Nancy on 7/28/99 at 00:00 (009165)

I've been reading the responses to shoes and footwear.

I am a teacher, going back to school in a month. I am transferring to a new school and am not quite sure if they allow teachers to dress casually. At my last school, I could wear athletic shoes and the dress code was relaxed for teachers.

If I'm allowed to wear athletic shoes to school...I think I'll be okay for a while. But if not, I'm going to have to buy a pair (or two) of semi-dress shoes. That, or get a doctor's note to wear athletic shoes (which I will do if necessary).

My question is, does anyone make a good pair of shoes that offer support and cushioning at the same time? In the athletic shoes I wear now...I added gel pads (which did nothing, by the way). Does anyone make an insert for dress shoes? What should I look for when purchasing shoes? It's one thing to feel okay in them while standing in the store for five minutes trying to decide...it's quite another to spend long hours in them...up and down...off and on one's feet all day.

Someone mentioned a catalog. Would you email me and let me know how I might get such a catalog? I've only recently found out this horrible pain has a name...and any information is new information to me.
Thanks in advance for any help you might offer...
--Nancy


Re: FOOTWEAR

MaryAnneinMaine on 7/28/99 at 00:00 (009186)
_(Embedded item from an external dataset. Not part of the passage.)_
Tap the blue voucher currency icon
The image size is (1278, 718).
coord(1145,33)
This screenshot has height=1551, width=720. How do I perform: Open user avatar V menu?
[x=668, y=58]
Nancy, I presented similar questions along with my request for a catalogue to (email removed) They responded that their models: Holiday, Rush, Princess have removable insoles and for PF he recommends replacing them with Footfix insoles. You can request a cataloge from them at that web site. I know I will try a pair and place my orthotics in them. Read, read, read and be informed.

Re: FOOTWEAR

Jenny Lewis, London UK on 7/29/99 at 00:00 (009203)

Hi MaryAnne

Not sure what you mean about moulding to the foot? My Birks are fairly rigid and although they soften up a bit after wearing, the supporting arches are still very supporting. In fact, I noticed my feet seem to have changed shape! I don't think I was flatfooted before, but now I have noticed they look different underneath. Most odd!

jl


Re: FOOTWEAR

Jenny Lewis, London UK on 7/29/99 at 00:00 (009205)

Hi again, sorry, meant to put this in the other message...

The Birks footbed is VERY shaped for foot support and I cannot imagine it would be possible to put other orthotics in with them. No room, and even if there were, very uncomfortable I'd have thought.

Incidentally, in addition to the shoes and sandals, I bought a pair of blue rigid inserts. They are quite good too, not as comfortable as the shoes, but ok in some shoes and boots I had from those good old days before the pain arrived. In early January I had bought new shoes and winter boots, at the end of Jan I was in shrieking pain. sigh. So, with all those new shoes hanging around I decided to try the inserts.

jl


Re: FOOTWEAR

Raleigh on 7/30/99 at 00:00 (009320)

I haven't found my Birks (can't fit orthotics) to be the best support for ME; however, they may work for you. I like the Dansko clogs alot for northern winters. I keep them at work (wear hiking boots in) and wear them with polar fleece socks or wool socks. Feminine, nope, but comfortable. I like the Danskos cause the clog sole is thick in not too flexible, but more flexible than wooded soled clogs. This strikes me as 'unfair': my mother has worn high heels all her life, and I have worn tennisshoes and sensible flats all my life and I'm the one hobbling around. Oh well! :) Let me know if you find anything comfy.